Nathan Cleverly will den Sprung auf die große Bühne erzwingen

Wenn der Waliser Nathan Cleverly den WBO-Titel im Halbschwergewicht morgen in Cardiff gegen den Russen Sergej Kowalew verteidigt, kann er sich der rückhaltlosen Unterstützung seines Heimpublikums gewiß sein. Die wird er auch brauchen, da der Herausforderer neben dem kanadischen WBC-Champion Adonis Stevenson als Boxer mit der gefährlichsten Schlagwirkung in dieser Gewichtsklasse gilt. Kowalew hat 21 Kämpfe gewonnen und einen unentschieden beendet, wobei er 18 seiner 19 Knockouts innerhalb der ersten drei Runden erzielen konnte.

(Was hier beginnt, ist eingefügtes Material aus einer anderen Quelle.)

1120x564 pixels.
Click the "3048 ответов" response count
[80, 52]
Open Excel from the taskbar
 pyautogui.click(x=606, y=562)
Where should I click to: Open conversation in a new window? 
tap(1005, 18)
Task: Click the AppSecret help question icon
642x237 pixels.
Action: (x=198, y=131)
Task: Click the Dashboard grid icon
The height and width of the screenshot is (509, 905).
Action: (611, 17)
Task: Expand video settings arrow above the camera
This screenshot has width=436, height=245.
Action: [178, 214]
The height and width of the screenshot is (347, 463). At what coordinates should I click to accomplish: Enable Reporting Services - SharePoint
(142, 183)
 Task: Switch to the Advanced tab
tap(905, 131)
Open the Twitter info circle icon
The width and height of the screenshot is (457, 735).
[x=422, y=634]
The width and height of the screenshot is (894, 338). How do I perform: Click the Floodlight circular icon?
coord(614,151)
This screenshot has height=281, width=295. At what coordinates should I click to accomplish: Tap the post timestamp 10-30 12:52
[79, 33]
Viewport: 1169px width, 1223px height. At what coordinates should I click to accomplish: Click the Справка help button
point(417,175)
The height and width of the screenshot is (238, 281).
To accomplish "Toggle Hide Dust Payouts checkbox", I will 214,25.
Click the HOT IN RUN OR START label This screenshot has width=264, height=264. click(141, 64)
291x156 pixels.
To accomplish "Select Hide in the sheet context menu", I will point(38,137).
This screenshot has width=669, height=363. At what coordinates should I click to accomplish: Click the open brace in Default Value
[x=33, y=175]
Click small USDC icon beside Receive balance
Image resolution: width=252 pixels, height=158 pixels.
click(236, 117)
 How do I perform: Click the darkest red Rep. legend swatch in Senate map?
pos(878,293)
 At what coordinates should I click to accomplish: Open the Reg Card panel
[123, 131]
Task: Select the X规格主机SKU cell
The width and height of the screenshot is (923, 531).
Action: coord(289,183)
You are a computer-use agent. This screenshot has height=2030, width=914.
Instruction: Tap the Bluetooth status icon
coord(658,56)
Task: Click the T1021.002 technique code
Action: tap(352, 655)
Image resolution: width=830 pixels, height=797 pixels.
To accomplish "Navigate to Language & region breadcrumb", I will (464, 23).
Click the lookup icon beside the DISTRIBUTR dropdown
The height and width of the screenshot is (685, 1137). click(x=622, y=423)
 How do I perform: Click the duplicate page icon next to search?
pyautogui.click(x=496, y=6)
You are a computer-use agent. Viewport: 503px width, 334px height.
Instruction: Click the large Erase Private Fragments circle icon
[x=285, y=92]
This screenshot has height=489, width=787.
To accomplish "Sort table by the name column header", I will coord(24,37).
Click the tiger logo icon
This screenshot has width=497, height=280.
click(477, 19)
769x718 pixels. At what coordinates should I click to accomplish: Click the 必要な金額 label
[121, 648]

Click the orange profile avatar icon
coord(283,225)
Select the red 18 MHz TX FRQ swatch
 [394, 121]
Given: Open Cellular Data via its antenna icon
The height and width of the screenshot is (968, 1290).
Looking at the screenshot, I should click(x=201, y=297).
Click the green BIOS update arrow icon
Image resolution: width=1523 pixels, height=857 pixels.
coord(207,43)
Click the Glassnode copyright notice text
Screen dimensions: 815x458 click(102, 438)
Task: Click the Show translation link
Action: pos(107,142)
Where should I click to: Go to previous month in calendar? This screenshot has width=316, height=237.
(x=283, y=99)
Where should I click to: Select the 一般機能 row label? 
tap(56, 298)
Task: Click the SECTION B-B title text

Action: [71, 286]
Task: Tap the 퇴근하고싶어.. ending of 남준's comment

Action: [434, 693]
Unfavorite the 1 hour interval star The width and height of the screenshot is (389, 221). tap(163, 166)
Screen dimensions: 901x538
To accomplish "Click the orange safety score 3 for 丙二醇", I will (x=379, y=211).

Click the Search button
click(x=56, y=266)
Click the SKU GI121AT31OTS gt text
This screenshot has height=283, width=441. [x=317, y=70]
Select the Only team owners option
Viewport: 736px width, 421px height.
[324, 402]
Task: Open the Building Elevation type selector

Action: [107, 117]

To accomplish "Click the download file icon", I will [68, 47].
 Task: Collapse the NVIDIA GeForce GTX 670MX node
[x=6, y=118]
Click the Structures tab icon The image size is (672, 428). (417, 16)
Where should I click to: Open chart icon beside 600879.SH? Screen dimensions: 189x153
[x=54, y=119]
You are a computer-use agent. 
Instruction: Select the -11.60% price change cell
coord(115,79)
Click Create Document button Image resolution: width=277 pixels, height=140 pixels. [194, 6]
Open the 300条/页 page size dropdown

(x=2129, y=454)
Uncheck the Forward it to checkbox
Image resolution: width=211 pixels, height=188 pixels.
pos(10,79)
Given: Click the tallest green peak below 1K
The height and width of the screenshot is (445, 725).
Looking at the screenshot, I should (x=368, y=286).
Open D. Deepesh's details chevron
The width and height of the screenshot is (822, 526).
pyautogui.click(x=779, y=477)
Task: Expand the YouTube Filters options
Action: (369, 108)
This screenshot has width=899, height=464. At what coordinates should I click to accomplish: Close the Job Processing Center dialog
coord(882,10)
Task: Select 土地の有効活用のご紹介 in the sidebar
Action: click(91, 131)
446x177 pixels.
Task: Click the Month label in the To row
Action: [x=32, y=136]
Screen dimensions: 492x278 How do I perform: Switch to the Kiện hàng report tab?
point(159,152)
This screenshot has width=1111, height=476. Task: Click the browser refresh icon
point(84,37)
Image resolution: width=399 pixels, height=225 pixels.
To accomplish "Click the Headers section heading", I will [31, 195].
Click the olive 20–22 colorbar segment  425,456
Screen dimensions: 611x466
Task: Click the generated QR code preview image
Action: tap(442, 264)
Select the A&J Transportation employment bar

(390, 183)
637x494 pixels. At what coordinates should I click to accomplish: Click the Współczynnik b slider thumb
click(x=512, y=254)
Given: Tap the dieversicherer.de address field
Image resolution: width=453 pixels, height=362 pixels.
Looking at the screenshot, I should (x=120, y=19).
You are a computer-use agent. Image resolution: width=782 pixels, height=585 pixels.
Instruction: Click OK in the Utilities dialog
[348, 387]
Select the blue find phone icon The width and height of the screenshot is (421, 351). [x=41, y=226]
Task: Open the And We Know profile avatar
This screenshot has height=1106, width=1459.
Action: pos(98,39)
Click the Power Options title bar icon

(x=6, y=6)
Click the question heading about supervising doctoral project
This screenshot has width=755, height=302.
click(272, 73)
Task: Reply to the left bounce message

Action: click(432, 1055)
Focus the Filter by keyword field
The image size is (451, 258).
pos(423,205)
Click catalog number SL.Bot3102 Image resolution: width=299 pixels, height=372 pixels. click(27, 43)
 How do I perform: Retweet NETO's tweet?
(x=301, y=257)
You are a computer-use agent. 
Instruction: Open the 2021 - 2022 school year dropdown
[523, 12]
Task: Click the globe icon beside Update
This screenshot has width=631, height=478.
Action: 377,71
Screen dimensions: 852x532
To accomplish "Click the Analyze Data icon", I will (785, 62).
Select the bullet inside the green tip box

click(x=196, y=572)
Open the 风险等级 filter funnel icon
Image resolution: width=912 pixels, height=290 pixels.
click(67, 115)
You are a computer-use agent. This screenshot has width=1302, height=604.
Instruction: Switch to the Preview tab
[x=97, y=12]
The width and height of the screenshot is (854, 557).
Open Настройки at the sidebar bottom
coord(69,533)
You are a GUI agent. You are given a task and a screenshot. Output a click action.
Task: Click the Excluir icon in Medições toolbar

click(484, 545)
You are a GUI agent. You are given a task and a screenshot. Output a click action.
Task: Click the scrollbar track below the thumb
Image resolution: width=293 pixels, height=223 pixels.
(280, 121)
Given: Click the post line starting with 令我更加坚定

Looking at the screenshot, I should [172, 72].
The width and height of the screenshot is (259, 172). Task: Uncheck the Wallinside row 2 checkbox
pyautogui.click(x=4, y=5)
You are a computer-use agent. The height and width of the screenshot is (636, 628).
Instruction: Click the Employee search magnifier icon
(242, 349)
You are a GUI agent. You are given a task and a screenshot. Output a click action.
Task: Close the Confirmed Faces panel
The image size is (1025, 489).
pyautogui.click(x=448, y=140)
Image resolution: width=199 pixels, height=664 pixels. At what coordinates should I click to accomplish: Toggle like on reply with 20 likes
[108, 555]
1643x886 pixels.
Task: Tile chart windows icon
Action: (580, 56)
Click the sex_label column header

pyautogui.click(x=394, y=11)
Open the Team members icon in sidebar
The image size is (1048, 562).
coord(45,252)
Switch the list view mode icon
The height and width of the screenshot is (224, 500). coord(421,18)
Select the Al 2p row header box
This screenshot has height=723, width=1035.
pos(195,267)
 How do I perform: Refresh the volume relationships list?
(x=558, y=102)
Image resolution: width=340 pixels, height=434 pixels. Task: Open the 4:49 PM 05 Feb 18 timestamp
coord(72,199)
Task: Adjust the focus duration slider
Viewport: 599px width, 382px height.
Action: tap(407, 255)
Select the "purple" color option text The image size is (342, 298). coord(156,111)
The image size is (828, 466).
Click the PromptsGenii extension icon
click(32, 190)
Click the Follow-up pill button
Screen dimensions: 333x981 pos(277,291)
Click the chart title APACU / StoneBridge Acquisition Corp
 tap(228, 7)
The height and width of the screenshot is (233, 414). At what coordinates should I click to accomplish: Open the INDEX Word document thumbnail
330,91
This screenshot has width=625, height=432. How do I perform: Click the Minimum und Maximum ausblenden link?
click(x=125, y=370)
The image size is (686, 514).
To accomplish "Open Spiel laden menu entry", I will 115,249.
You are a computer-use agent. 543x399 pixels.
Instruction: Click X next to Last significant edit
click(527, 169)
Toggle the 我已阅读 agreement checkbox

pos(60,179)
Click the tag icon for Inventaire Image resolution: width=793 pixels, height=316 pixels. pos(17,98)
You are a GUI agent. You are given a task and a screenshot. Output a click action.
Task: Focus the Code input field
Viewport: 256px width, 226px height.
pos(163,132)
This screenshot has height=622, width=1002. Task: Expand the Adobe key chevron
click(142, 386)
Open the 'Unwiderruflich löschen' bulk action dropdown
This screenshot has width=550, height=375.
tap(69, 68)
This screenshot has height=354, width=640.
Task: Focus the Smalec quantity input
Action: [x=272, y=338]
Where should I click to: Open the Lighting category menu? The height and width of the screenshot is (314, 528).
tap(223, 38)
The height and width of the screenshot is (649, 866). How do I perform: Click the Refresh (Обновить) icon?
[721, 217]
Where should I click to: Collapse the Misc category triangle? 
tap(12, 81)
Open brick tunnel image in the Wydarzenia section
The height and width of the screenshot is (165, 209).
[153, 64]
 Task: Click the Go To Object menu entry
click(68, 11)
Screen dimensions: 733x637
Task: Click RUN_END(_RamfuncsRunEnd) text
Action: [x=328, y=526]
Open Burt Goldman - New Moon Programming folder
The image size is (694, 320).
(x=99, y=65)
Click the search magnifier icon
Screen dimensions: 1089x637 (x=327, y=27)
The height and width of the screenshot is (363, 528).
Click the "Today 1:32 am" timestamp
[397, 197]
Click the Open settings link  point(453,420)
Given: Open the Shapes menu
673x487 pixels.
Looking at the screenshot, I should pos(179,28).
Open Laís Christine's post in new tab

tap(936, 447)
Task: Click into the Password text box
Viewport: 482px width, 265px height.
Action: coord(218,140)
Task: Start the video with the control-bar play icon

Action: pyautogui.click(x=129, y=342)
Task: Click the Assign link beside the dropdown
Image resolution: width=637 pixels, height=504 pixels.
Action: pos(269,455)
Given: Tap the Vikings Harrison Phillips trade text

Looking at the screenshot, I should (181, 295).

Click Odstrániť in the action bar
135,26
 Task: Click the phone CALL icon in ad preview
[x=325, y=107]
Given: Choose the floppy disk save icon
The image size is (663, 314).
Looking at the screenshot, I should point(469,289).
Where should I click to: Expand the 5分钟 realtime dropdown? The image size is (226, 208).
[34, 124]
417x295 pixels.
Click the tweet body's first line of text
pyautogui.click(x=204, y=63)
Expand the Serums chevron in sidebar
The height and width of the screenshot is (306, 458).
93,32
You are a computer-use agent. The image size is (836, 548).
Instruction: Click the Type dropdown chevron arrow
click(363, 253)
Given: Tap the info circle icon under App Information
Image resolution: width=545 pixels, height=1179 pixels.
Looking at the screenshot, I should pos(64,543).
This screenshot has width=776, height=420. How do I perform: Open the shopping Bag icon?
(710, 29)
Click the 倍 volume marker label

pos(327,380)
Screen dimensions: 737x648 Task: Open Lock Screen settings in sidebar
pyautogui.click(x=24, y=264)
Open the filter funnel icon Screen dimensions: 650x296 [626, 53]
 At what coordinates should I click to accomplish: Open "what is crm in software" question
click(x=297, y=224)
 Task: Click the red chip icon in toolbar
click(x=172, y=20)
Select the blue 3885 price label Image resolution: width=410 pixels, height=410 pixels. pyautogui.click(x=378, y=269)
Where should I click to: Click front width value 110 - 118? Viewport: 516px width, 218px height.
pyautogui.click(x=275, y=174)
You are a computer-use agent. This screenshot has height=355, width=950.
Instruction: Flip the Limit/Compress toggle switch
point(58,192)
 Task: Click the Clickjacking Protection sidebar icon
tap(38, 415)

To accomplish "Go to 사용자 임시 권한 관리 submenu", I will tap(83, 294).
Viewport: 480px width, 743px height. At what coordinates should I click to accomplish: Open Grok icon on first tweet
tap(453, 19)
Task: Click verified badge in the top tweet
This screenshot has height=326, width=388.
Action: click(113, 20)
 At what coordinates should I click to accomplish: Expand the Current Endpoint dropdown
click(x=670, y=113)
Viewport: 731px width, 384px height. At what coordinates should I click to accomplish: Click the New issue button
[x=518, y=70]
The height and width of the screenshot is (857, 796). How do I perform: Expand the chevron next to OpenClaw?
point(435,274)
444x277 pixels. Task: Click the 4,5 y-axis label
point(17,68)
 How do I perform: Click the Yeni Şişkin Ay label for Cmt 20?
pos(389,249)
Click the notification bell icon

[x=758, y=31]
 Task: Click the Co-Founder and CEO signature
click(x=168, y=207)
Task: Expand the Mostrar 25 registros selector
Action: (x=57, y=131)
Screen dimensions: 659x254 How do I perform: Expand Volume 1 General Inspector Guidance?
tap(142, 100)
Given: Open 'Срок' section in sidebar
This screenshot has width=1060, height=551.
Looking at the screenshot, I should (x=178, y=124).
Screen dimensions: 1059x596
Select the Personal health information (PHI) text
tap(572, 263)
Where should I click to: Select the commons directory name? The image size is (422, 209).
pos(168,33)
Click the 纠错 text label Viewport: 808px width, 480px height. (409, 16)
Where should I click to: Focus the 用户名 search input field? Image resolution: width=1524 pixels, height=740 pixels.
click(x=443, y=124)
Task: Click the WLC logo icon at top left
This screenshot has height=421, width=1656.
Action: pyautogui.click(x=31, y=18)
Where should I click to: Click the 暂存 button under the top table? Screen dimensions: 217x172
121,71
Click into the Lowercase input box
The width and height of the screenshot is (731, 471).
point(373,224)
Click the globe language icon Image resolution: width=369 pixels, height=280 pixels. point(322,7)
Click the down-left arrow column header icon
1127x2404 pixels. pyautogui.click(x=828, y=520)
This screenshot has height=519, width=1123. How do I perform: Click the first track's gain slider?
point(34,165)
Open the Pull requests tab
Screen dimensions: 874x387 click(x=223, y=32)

Zuletzt machte der Russe Mitte Juni von sich reden, als er in Bethlehem (Connecticut) den US-Amerikaner Cornelius White von Beginn an unter Druck setzte und ihn nach drei Niederschlägen in der dritten Runde besiegte.

Ungeschlagen ist auch der Weltmeister, für den 26 Siege zu Buche stehen. Bei seinem letzten Auftritt setzte er sich am 20. April in der Londoner Wembley Arena klar nach Punkten gegen Robin Krasniqi durch, der bei Sport Events Steinforth (SES) in Magdeburg unter Vertrag steht. Wie Cleverly angekündigt hat, will er im Duell mit Kowalew, das auch vom US-amerikanischen Sender HBO übertragen wird, offensiv boxen. Der Champion entstammt der Waliser Schule, die von dem legendären Trainer Enzo Calzaghe gegründet wurde. Dessen Boxphilosophie basierte auf einer ungewöhnlich hohen Schlagfrequenz, die den Gegner früher oder später zermürbt und fast zwangsläufig zu Wirkungstreffern führt. Obgleich der gebürtige Sarde und ehemalige Weltenbummler zeitlebens nie als Trainer ausgebildet worden war, kürten ihn Experten im Jahr 2007 zum weltbesten Vertreter seines Fachs.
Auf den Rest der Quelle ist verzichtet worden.